Ser empresario y no morir en el intento es para valientes. Según un estudio de Global McKinsey son más las probabilidades de fracasar que las de sobrevivir: cerca de la mitad de las pequeñas y medianas empresas del país se quiebra después del primer año y solo 20% resiste al tercero. Un empresario es simplemente alguien como usted, como yo o como cualquiera de los que hoy se toman las calles, pero que un día creyó en que él era el responsable de hacer realidad su propio sueño – él y no el Estado benefactor-, una persona que lo invirtió y lo arriesgó todo para hacer realidad su proyecto. Y no es ni siquiera el propósito egoísta de beneficiarse solo: una empresa es todo un ecosistema de bienestar. De un solo empresario pueden depender directamente cinco familias como en el caso de una cafetería o panadería, o pueden depender 50.000 como con uno de los grandes bancos del tan impopular sistema financiero.

Son los empresarios los grandes generadores de empleo, los que pagan impuestos, los que empujan los indicadores económicos, los que hacen que una familia pueda salir adelante, los que crean la marca país. Las empresas no son, como equivocadamente algunos señalan, un apellido: los Ardila, los Sarmiento los Santodomingo.

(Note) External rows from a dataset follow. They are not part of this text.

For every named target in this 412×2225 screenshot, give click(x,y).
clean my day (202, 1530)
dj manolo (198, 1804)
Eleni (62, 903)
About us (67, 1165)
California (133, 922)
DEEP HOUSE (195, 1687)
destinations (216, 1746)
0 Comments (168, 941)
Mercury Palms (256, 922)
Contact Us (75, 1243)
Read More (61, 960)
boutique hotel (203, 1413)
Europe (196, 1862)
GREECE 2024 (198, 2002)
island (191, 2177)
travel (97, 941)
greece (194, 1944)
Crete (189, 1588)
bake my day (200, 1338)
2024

Las empresas son los miles de trabajadores que mueven la compañía y las miles de familias que dependen de ellas. mejor dicho, sin empresas no hay empleo formal; y sin empresas y con desempleados, no hay impuestos ni ingresos para un Estado. La ecuación, que empezó con la quiebra de compañías, termina con un país pobre, una economía arruinada y, sin lugar a vacilaciones, un sistema represivo.

Es paradójico porque hoy una de las principales preocupaciones de quienes salen a manifestarse es el desempleo. Pero están extinguiendo sus propias posibilidades: si quieren un trabajo formal deben ser contratados o por una empresa privada o por una entidad estatal y si su condición es “independiente” quizá ellos mismos sean empresarios. Por eso es más que insensata la sevicia con la que atacan locales comerciales, sedes de bancos, supermercados o bloquean carreteras. No se entiende porque celebran como un triunfo que se pierdan cargas completas, se mueran pollos, reses y se desperdicien miles de toneladas de alimentos. Las protestas perdieron la conciencia, saben qué quieren, pero no entienden como están peleando por ello; son ciegos frente a la cadena de destrucción desatada. Reclamando por derechos como empleo, salud y educación están acabando con el principal factor de riqueza en el país: la empresa privada. Así solo se escribirá un final: el de un país de pobres.